Wanderers, who owe more than £1m to HMRC, confirmed on Monday that they have now appointed administrators. Bolton will begin next season 12 points adrift in the third tier – and in danger of dropping into the fourth tier for only the second season in their history.
“The EFL can confirm that it has been formally notified that administrators have been appointed in respect of Bolton Wanderers Football Club,” a statement said.
“As a result, the club is now subject to a 12-point deduction and the sporting sanction will take effect next season in League One. The EFL will now commence discussions with the administrators with the aim of achieving a long-term future for the club.”
The club’s chairman, Ken Anderson, claimed last week he had been left with no choice other than to place the club in administration, after the former Watford owner Bassini failed to provide proof of funding.
Paul Appleton and Asher Miller of David Rubin and Partners have now been announced as joint administrators in a statement on the club website.

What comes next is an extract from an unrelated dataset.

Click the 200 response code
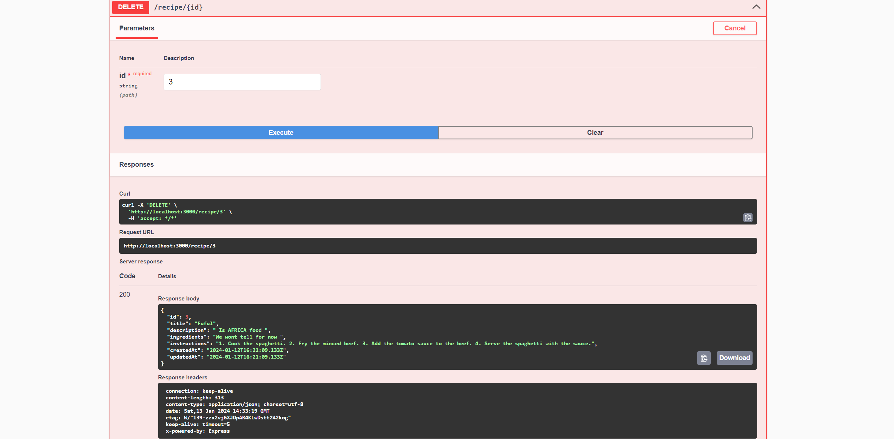The width and height of the screenshot is (894, 439). [x=124, y=295]
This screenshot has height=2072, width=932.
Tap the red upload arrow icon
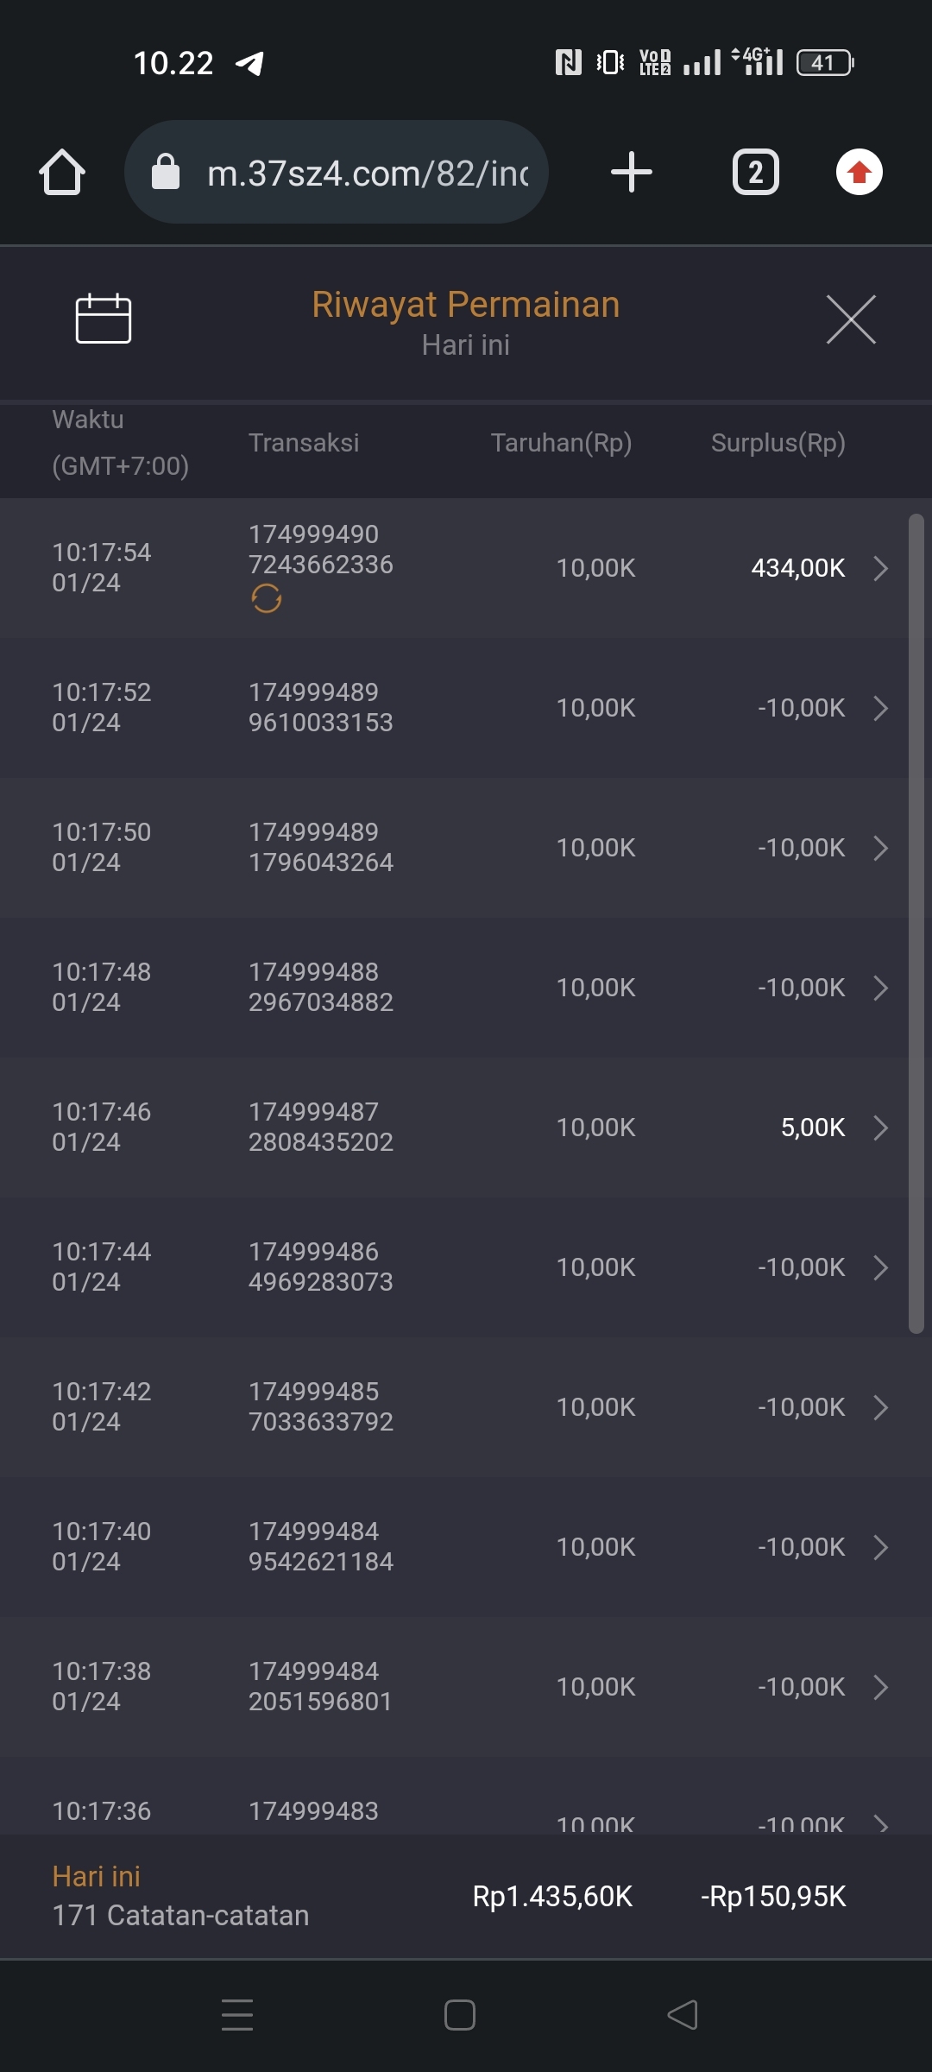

“The decision was finally made for the appointments which it is hoped will ensure the continued existence of the club,” the statement said. “It has got to the stage where [we] could not sit back and allow the club to go into liquidation. Decisive action had to be taken.”
“This has obviously been a long-running situation and it is vitally important that we quickly establish the position of both the football club and the holding company,” Appleton said. “Everybody at the club, as well as the supporters, need a sense of clarity and that is what I will be seeking to provide as quickly as possible.”
Wanderers faced a winding-up petition on 3 April over an unpaid tax bill but the case has now been adjourned twice. It is the sixth time in the last 18 months that Bolton have faced a winding-up order.
The cash-strapped club were unable to fulfil their final home league game of the season against Brentford after the players went on strike in protest at unpaid wages. Brentford were awarded three points on the basis of a 1-0 win, with the EFL opening disciplinary proceedings against Bolton afterwards.